The Heaths @ FastCompany offer a guide to copycatting that may work when peers and consultants have failed you.

Their conclusions follow a good conversation: BRONSON: The thing is, kids should be coached in how to deal with their emotions. But we do this already – every parent and every teacher helps kids with this, in real time, as real life is happening. I believe that’s how kids learn to deal with it. Very gradually. Through thousands and thousands of real interactions. I don’t see any evidence it’s something that can be taught with a few orchestrated rehearsals of mock-interactions in a classroom.MERRYMAN: The premise of the emotional intelligence curriculum proponents is that you – you children – are not able to sufficiently develop emotional regulation and appropriate social skills and decorum on your own.
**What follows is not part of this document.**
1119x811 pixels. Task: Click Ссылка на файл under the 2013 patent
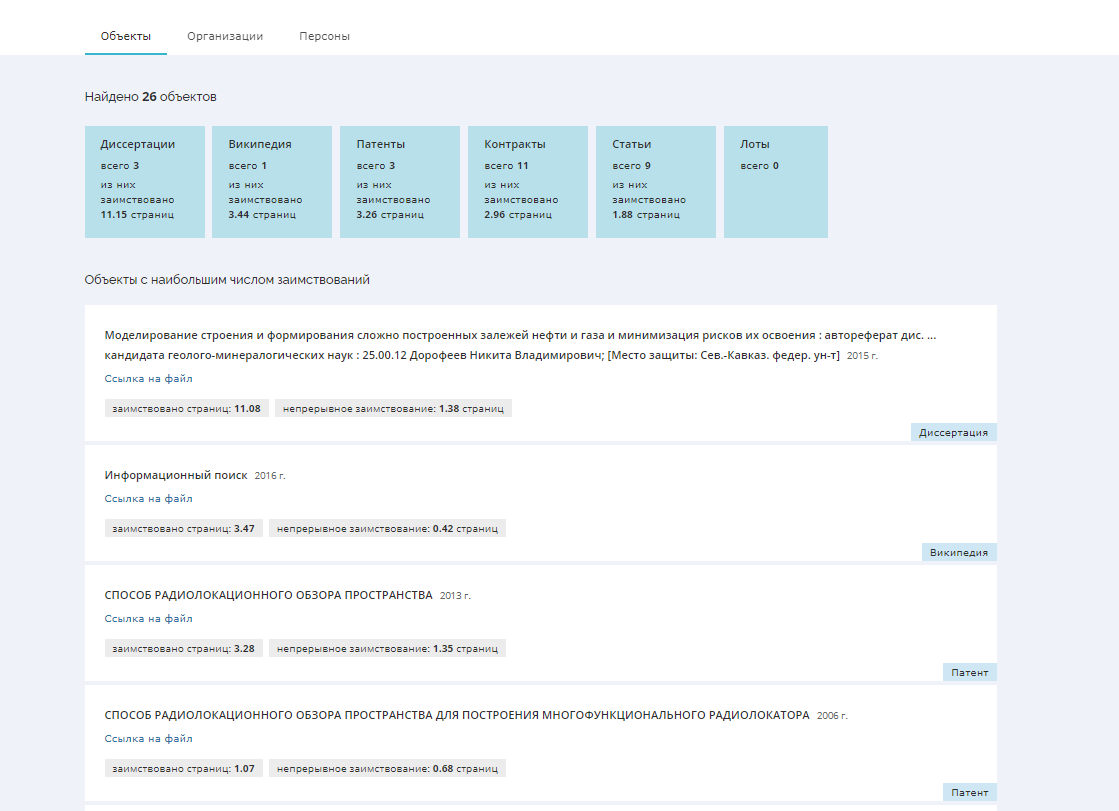click(148, 619)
Your parents are ineffective teachers. You cannot be trusted to learn how to behave from your experiences with friends and family and colleagues. You need to come to class for it. Those who don’t get these classes will lead hollow, hurtful, and overly-emotional lives.

Bronson and Merryman close their conversation on teaching children about emotional intelligence @ NurtureShock

Here is an extended quote: Remember, the goal of structured futures thinking is to come up with a picture of possible futures that will help to inform strategic decisions. The answers you’ll get from a futures exercise are rarely cut-and-dried, but ideally will help you make your decision more thoughtfully. Futures thinking isn’t a Magic 8-Ball, a process where all you need to ask is “Should we do X?” (and getting “Ask Again Later” as a result is neither useful nor surprising). It’s a subtle point, but I tend to find it useful to talk about strategic questions in terms of dilemmas, not problems. Problem implies solution—a fix that resolves the question. Dilemmas are more difficult, typically situations where there are no clearly preferable outcomes (or where each likely outcome carries with it some difficult contingent elements). Futures thinking is less useful when trying to come up with a clear single answer to a particular problem, but can be extremely helpful when trying to determine the best response to a dilemma. The difference is that the “best response” may vary depending upon still-unresolved circumstances; futures thinking helps to illuminate possible trigger points for making a decision. One important point about the difference between problems and dilemmas: with dilemmas, you will generally have a sense of the different possible responses, and have to make an intelligent choice between them. With problems, the solution is almost by definition hidden, and must be discovered. Futures thinking is much more robust when dealing with dilemmas.

Jamais Cascio says explore the future by posing questions as dilemmas to wrestle with instead of problems to solve.